Orta çağ kalesidir. Yapı malzemesi kaba şekillenmiş kesme taş ve dolgu molozdur.

ÇEM KALESİ

Çem kalesi olarak bilinen kale ovaya hâkim yüksek bir kayalığın üstündedir. Tepenin batı ve doğu yönleri çok dik ve ulaşılması mümkün olmayacak şekilde sarptır. Kaleye giriş kuzeybatı yönündeki burcun solundaki üstü kemerli kapıdan sağlanmaktadır. Giriş kapsının sol tarafında taşa oyularak yapılmış ve oldukça yıpranmış bir kitabe görülmektedir. Giriş kapısının sağ yanında taşa oyularak yapılmış daire içinde haç motifi bulunmaktadır. Kemerli giriş kapısının üst kısmında kemer duvarlarının içine oturtulmuş yüksek kabartma karşılıklı birbirine bakan 2 aslan figürü dikkat çekmektedir. Kalenin girişini kontrol altına almak amacıyla kapının üst tarafında bir pencere açılmıştır. Üst yapısı moloz taşlardan oluşturulmuş pencere açıklığının sol yanında daire içinde haç motifi yer almaktadır. Pencerenin sağ alt kısmında ters şekilde duran kitabe ve bu kitabenin üstünde yer alan mimari bir parçanın devşirme olarak kullanıldığı muhakkaktır. Giriş kapısının üzerindeki bu bölümde kullanılan bu malzemeler dikkate alınırsa söz konusu pencere açıklığının daha sonradan yapıldığı söylenebilir. Giriş kapınsın sağ yanında yer alan burcun dış yüzeyinde giriş yönünde bulunan kabartma şeklinde yapılmış aslan figürü vardır.

ÇARDAK KALESİ

Osmaniye’nin, Çardak köyü yakınında, yaklaşık 200 m. yükseklikteki tepe üzerindedir. Bölgedeki kervan ticaretini korumak amacıyla yapılmış askeri bir kaledir.

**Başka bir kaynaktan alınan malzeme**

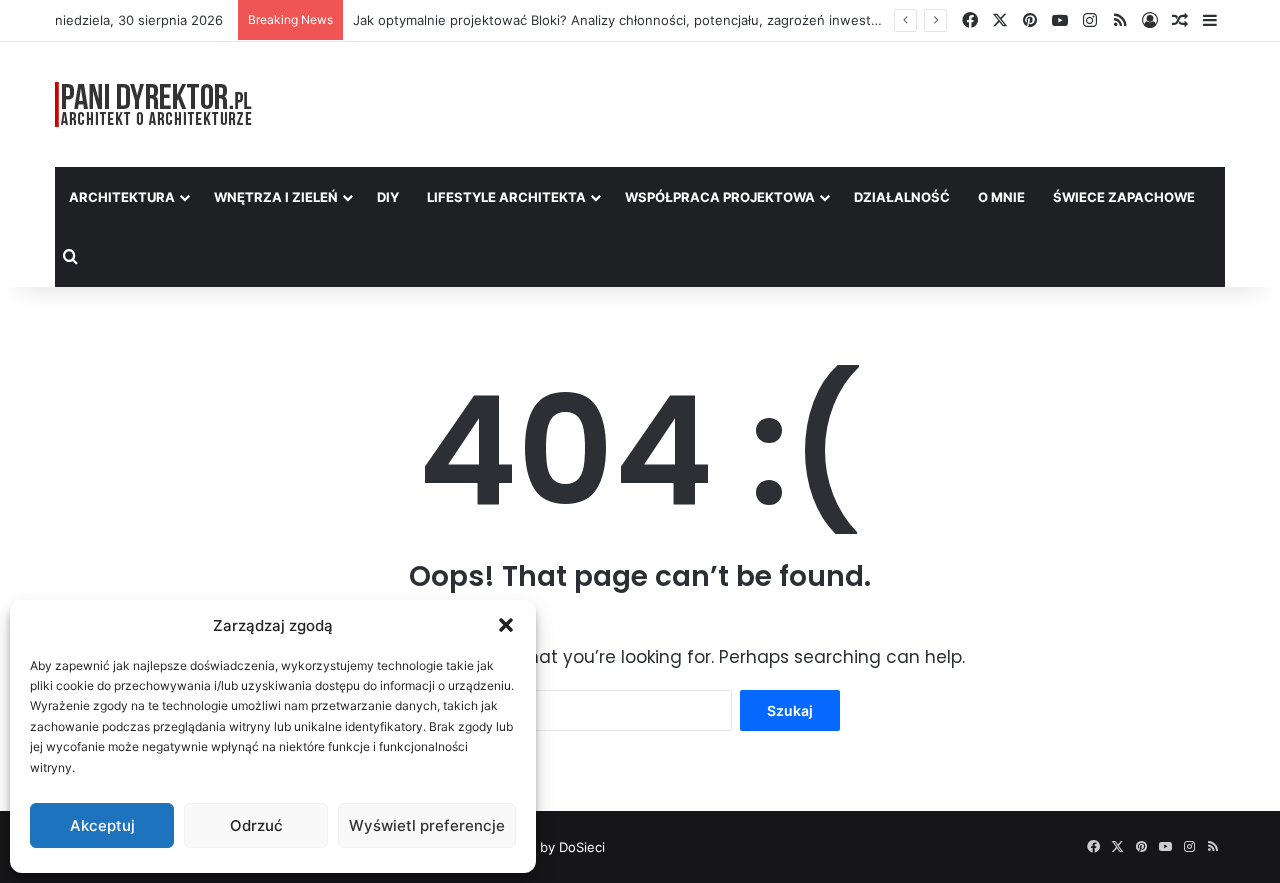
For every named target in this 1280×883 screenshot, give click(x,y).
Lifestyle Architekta (506, 197)
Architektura (122, 197)
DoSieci (582, 847)
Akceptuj (102, 825)
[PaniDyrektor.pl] (154, 104)
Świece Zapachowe (1124, 197)
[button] (506, 625)
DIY (388, 197)
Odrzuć (256, 825)
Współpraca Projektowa (720, 197)
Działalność (902, 197)
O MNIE (1001, 197)
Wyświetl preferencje (427, 825)
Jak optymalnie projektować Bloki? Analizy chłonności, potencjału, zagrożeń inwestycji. (624, 20)
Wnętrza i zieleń (276, 197)
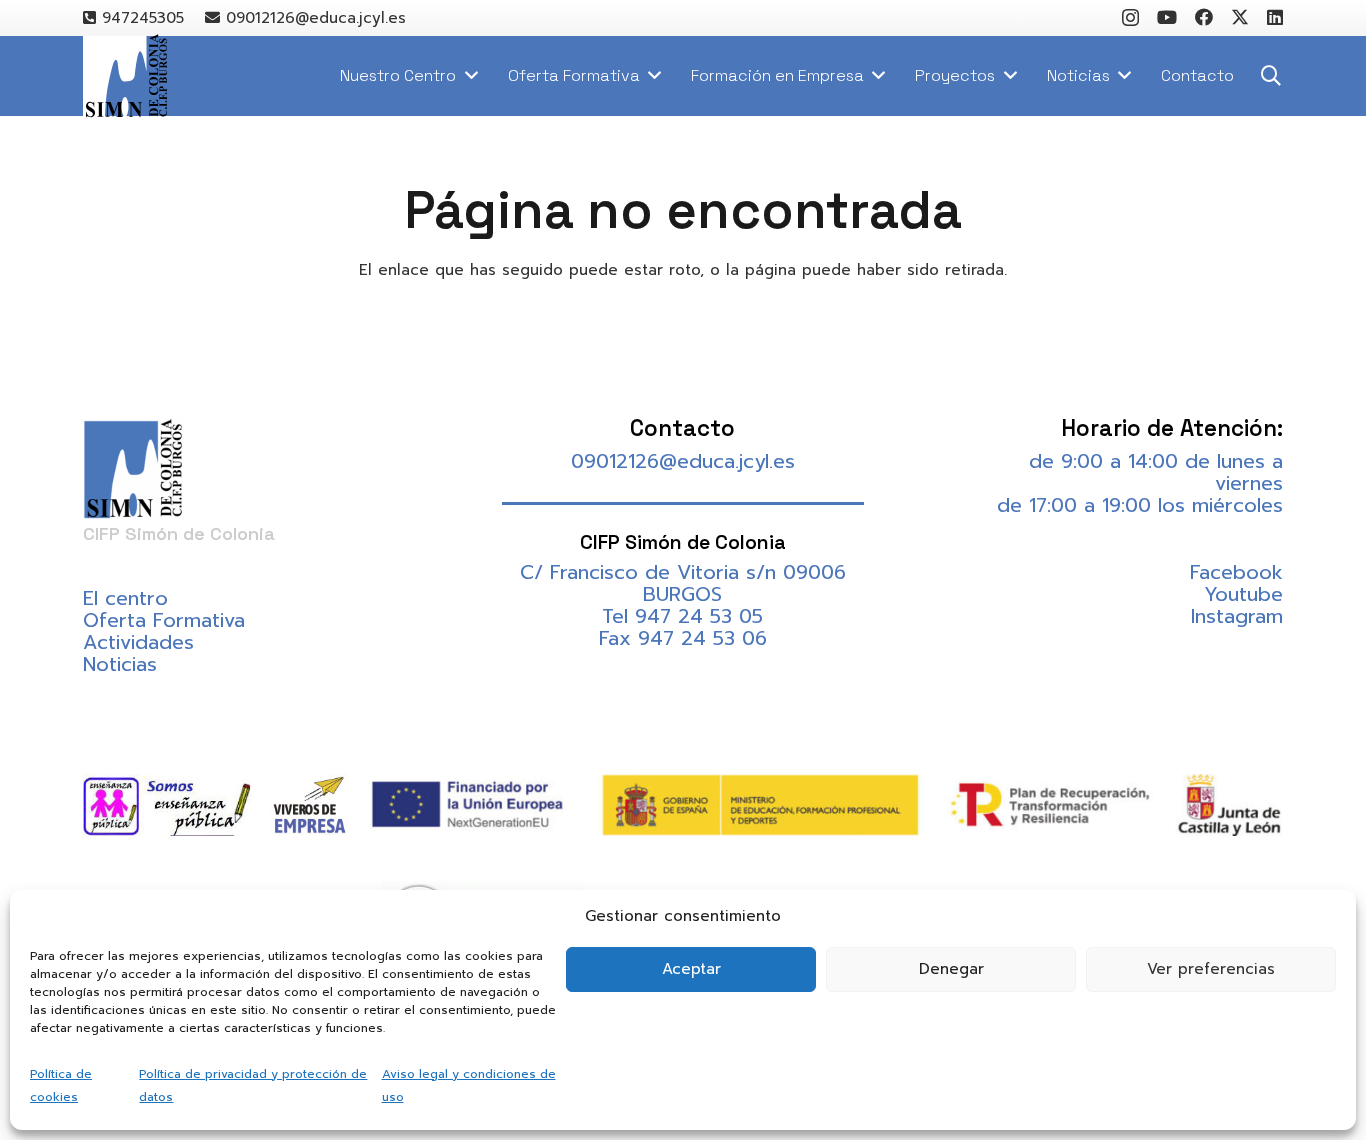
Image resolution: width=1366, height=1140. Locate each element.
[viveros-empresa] (309, 805)
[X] (1240, 17)
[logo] (125, 76)
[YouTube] (1167, 17)
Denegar (951, 969)
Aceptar (691, 969)
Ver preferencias (1211, 969)
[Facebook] (1204, 17)
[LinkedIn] (1275, 17)
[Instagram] (1130, 18)
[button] (1271, 76)
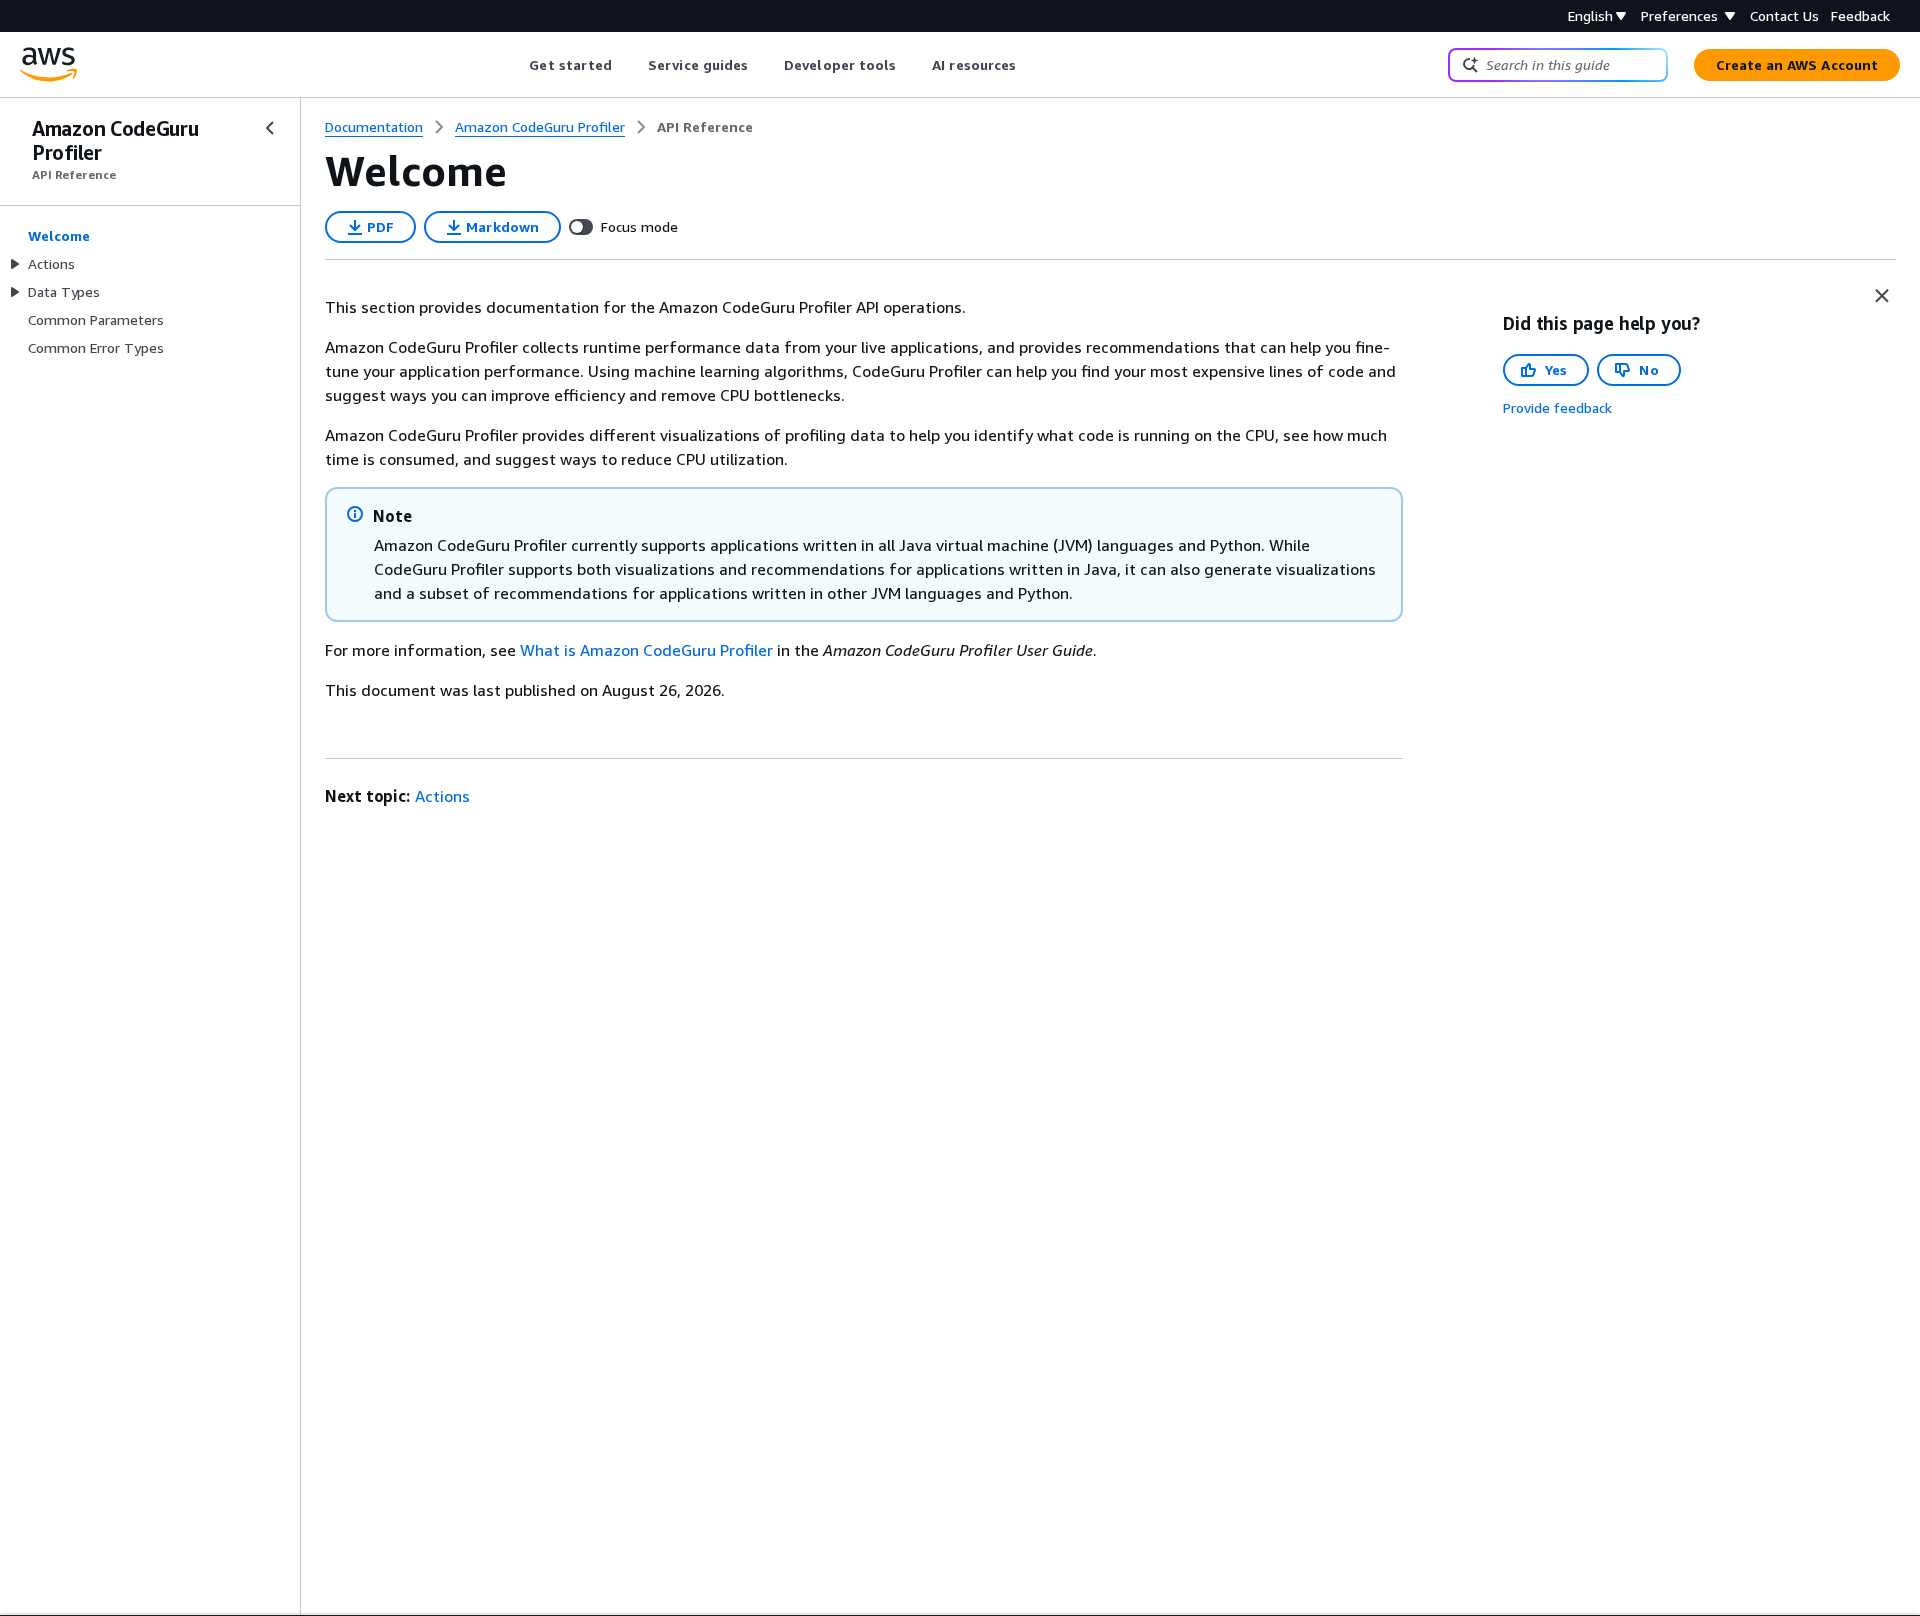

Osmaniye’nin doğusunda ve 6 km’lik uzaklıktadır. Çardak köyünden yaya olarak gidilebilir. Kale, dikdörtgen biçiminde ve 10 burçludur. Romalılardan kalma bir kaledir.

BAHÇE KALESİ

Bahçe ilçesindeki tepelik alanda yer alır. Dört duvardan ibarettir. Osmaniye’den Gaziantep’e giden yol bu ilçeden geçer. Yolun kuzey tarafında görünen Caminin olduğu alanın arkasındadır.

15 x 15 ölçülerinde sadece temelden 1 metre yüksekliğe kadar ayakta kalmış Garnizon kalesi olmalıdır. Duvar kalınlığı yaklaşık 90 cm. dir. Diğer Garnizon kaleleri gibi dört duvar ve çatıdan ibaret olmalıdır.

Yapı malzemesi ve işçiliğine göre iki dönem görülmektedir. Roma ve Ortaçağ dönemlerinde kullanılmıştır. Şimdiki yol gibi eski yolu da kontrol eder konumdadır. Ancak bu kalenin gördüğü orta büyüklükte bir kale yapısı olmalıdır. Kurtlar kalesi üzerinden Harun Reşit kalesi ile bağlantısı vardır.

KASTABALA ANTİK KENTİ

Osmaniye İl merkezinin 12 km. kuzeyindeki Ceyhan Nehrinin kuzeybatıya döndüğü kıvrımın içinde, Kesmeburun ile Bahçeköy arasında bulunan ovaya hakim olan bir kaya çıkıntısı üzerinde Bodrum Kalesi adını taşıyan 13. yy. dan kalma bir kale yükselmektedir.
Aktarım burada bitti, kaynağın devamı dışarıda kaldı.